= What needs to be done =
Leaving pictures aside, restate exactly the lines of the data below, from the first one through the line that contains "Given: Open the weapons pistol tab".

★ ★ ★ ★

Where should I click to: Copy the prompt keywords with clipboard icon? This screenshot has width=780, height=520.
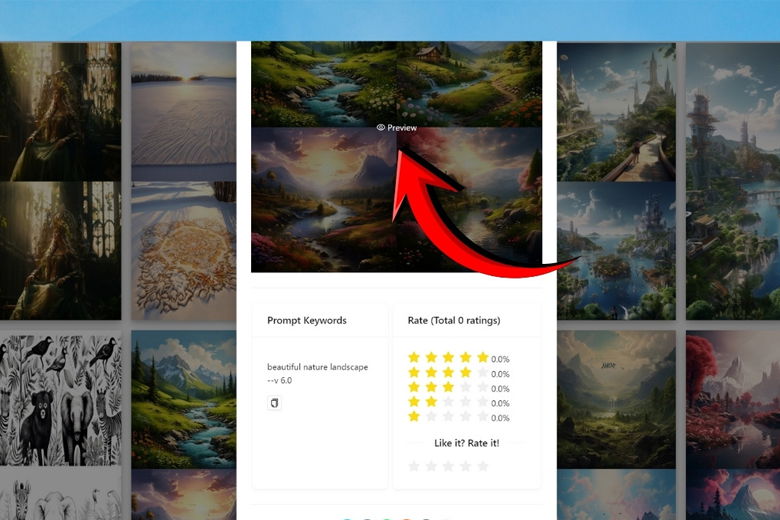tap(274, 403)
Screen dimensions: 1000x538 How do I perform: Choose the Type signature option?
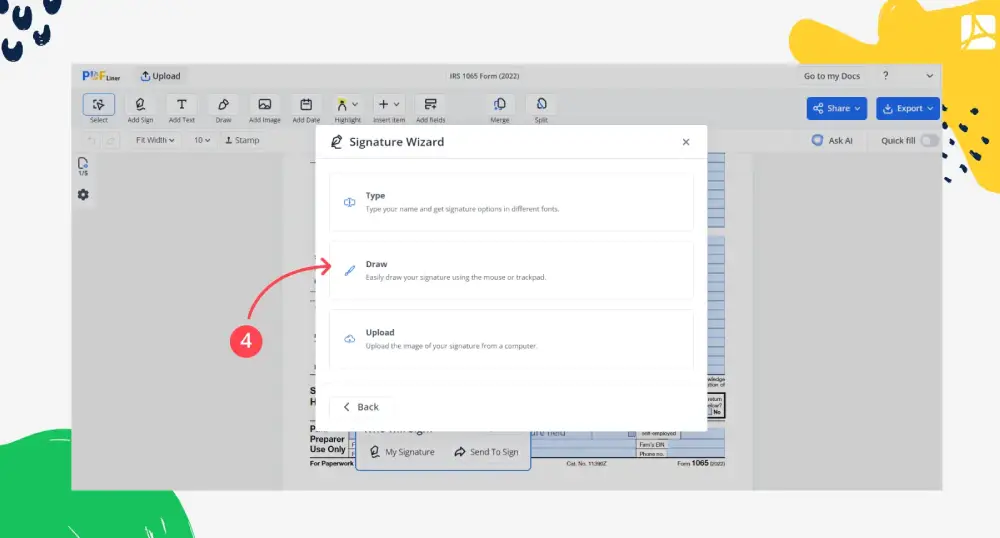point(510,202)
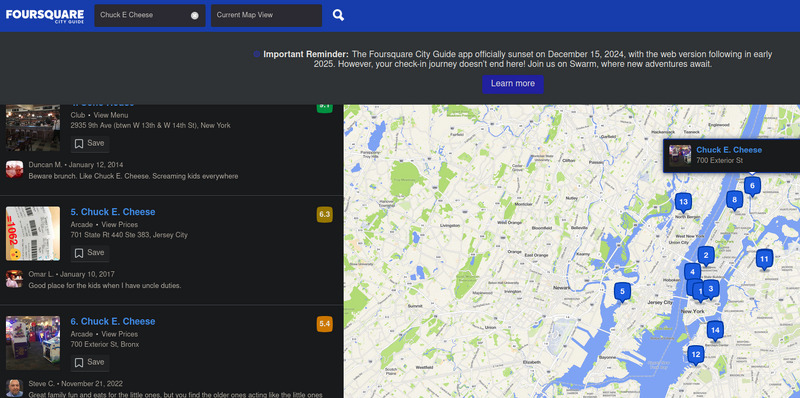This screenshot has width=800, height=398.
Task: Save the 9th Ave club listing
Action: click(90, 144)
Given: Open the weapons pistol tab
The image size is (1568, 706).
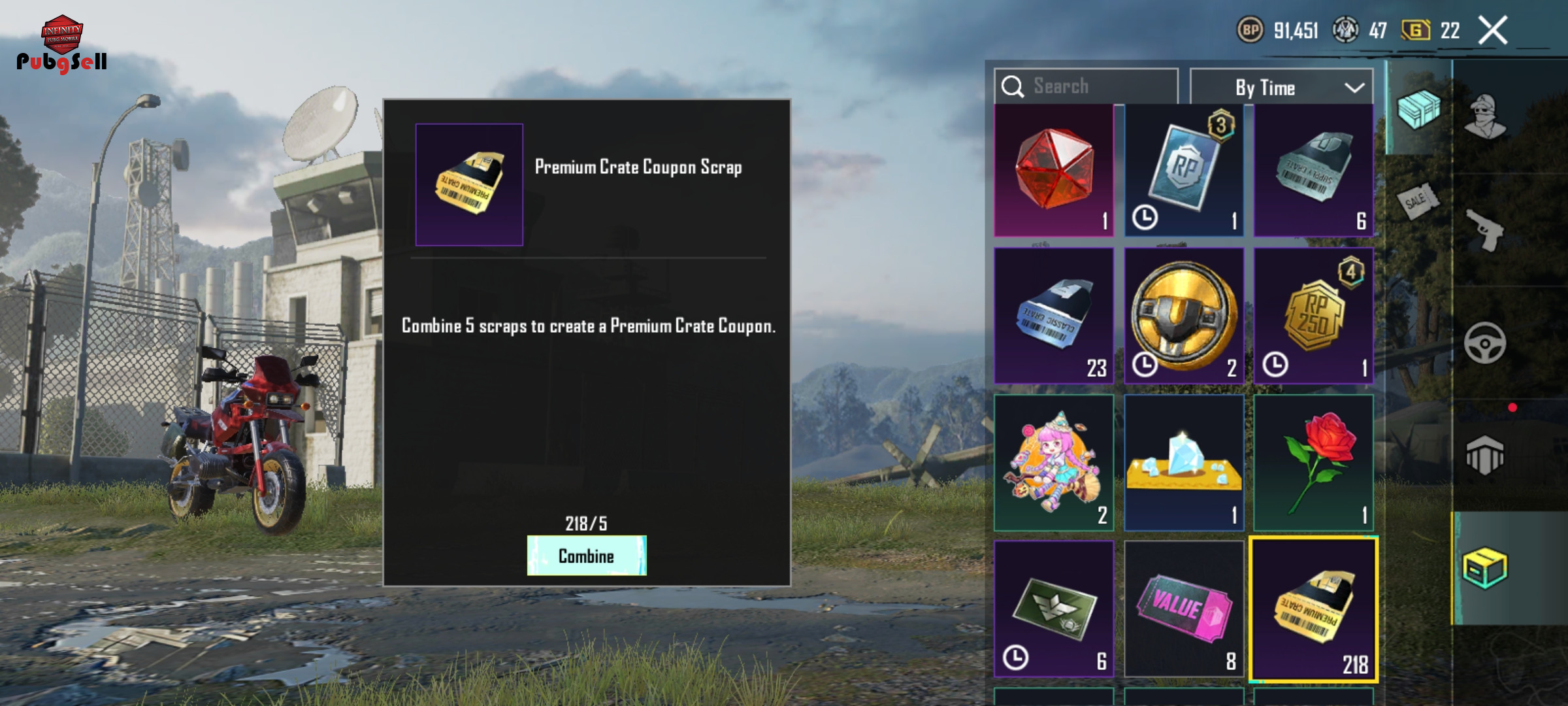Looking at the screenshot, I should pyautogui.click(x=1484, y=230).

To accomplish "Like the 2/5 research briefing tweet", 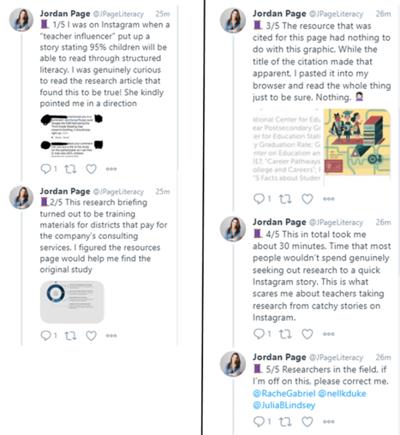I will [x=91, y=335].
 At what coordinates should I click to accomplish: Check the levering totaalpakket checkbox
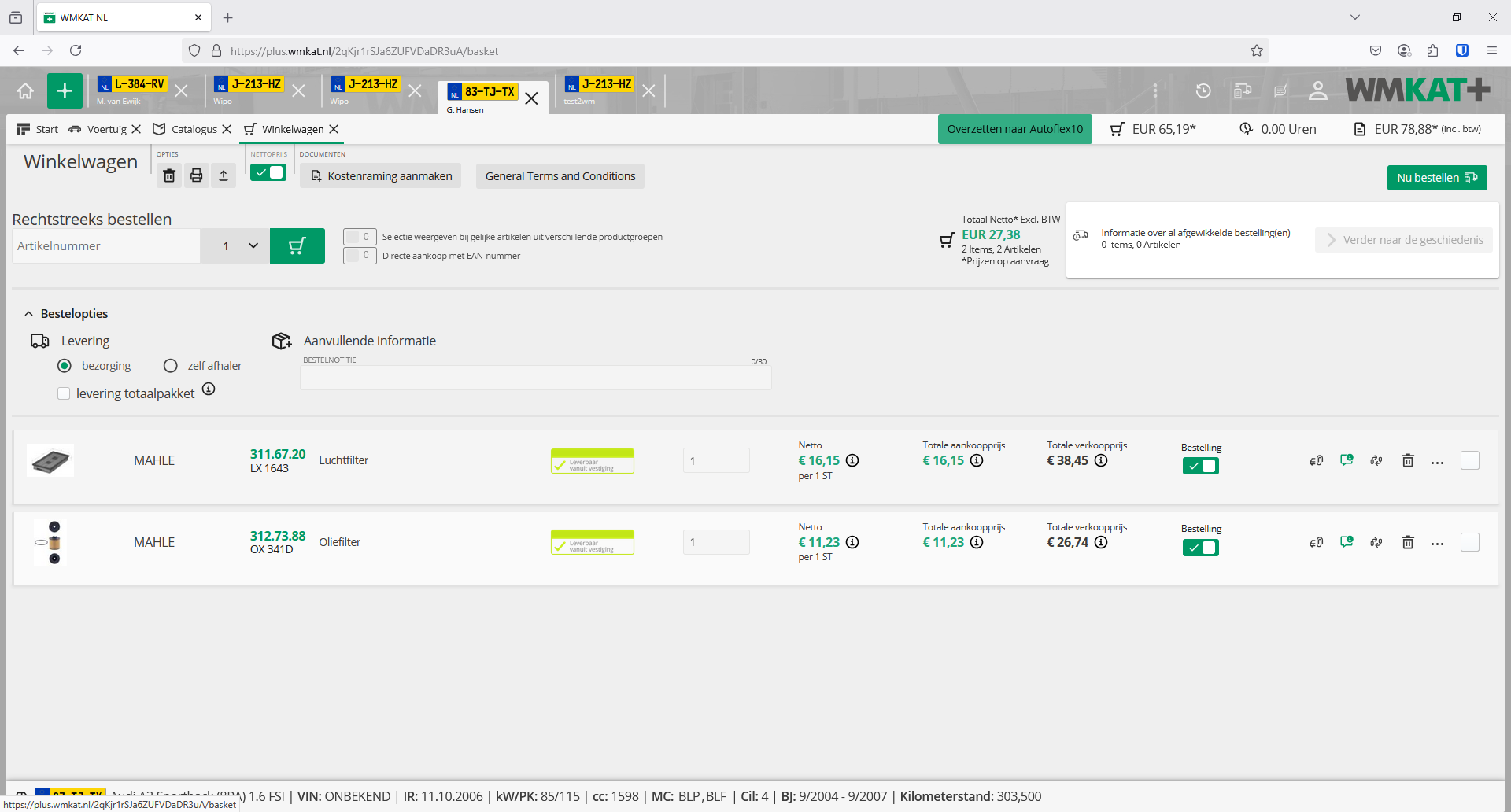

★ ★ ★ ★

= Expected output =
Where should I click to: Copy the prompt keywords with clipboard icon? This screenshot has width=780, height=520.
tap(274, 403)
Screen dimensions: 1000x538 How do I perform: Choose the Type signature option?
point(510,202)
This screenshot has width=800, height=398.
Task: Save the 9th Ave club listing
Action: click(90, 144)
Given: Open the weapons pistol tab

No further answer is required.